Stored dataset items:
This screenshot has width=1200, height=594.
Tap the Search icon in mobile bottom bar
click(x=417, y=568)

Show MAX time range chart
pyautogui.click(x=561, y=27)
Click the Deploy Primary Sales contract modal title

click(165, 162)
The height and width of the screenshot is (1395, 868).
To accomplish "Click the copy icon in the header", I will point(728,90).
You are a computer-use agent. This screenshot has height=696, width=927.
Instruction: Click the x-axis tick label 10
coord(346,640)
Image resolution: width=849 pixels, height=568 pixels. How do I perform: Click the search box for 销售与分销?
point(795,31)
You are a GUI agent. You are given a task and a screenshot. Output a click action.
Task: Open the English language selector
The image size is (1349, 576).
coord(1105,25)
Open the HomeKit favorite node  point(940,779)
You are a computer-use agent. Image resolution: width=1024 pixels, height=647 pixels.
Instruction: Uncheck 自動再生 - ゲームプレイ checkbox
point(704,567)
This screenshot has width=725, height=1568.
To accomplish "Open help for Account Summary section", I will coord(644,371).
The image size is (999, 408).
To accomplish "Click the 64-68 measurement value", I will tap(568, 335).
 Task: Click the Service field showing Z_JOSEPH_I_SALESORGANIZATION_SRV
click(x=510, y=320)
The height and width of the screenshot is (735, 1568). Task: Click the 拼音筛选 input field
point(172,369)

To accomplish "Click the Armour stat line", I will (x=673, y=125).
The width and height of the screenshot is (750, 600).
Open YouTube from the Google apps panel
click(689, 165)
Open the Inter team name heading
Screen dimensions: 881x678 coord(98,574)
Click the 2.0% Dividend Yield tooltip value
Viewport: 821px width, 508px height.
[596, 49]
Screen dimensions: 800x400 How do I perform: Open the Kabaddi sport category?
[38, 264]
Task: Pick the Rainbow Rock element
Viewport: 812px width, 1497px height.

▶ Written problem:
Recast all of the rows above as a numbered list with one line per entry, omitting any blank lines.

▶ Exercise output:
1. This screenshot has width=1200, height=594.
2. Tap the Search icon in mobile bottom bar
3. click(x=417, y=568)
4. Show MAX time range chart
5. pyautogui.click(x=561, y=27)
6. Click the Deploy Primary Sales contract modal title
7. click(165, 162)
8. The height and width of the screenshot is (1395, 868).
9. To accomplish "Click the copy icon in the header", I will point(728,90).
10. You are a computer-use agent. This screenshot has height=696, width=927.
11. Instruction: Click the x-axis tick label 10
12. coord(346,640)
13. Image resolution: width=849 pixels, height=568 pixels. How do I perform: Click the search box for 销售与分销?
14. point(795,31)
15. You are a GUI agent. You are given a task and a screenshot. Output a click action.
16. Task: Open the English language selector
17. The image size is (1349, 576).
18. coord(1105,25)
19. Open the HomeKit favorite node  point(940,779)
20. You are a computer-use agent. Image resolution: width=1024 pixels, height=647 pixels.
21. Instruction: Uncheck 自動再生 - ゲームプレイ checkbox
22. point(704,567)
23. This screenshot has width=725, height=1568.
24. To accomplish "Open help for Account Summary section", I will coord(644,371).
25. The image size is (999, 408).
26. To accomplish "Click the 64-68 measurement value", I will tap(568, 335).
27.  Task: Click the Service field showing Z_JOSEPH_I_SALESORGANIZATION_SRV
28. click(x=510, y=320)
29. The height and width of the screenshot is (735, 1568). Task: Click the 拼音筛选 input field
30. point(172,369)
31. To accomplish "Click the Armour stat line", I will (x=673, y=125).
32. The width and height of the screenshot is (750, 600).
33. Open YouTube from the Google apps panel
34. click(689, 165)
35. Open the Inter team name heading
36. Screen dimensions: 881x678 coord(98,574)
37. Click the 2.0% Dividend Yield tooltip value
38. Viewport: 821px width, 508px height.
39. [596, 49]
40. Screen dimensions: 800x400 How do I perform: Open the Kabaddi sport category?
41. [38, 264]
42. Task: Pick the Rainbow Rock element
43. Viewport: 812px width, 1497px height.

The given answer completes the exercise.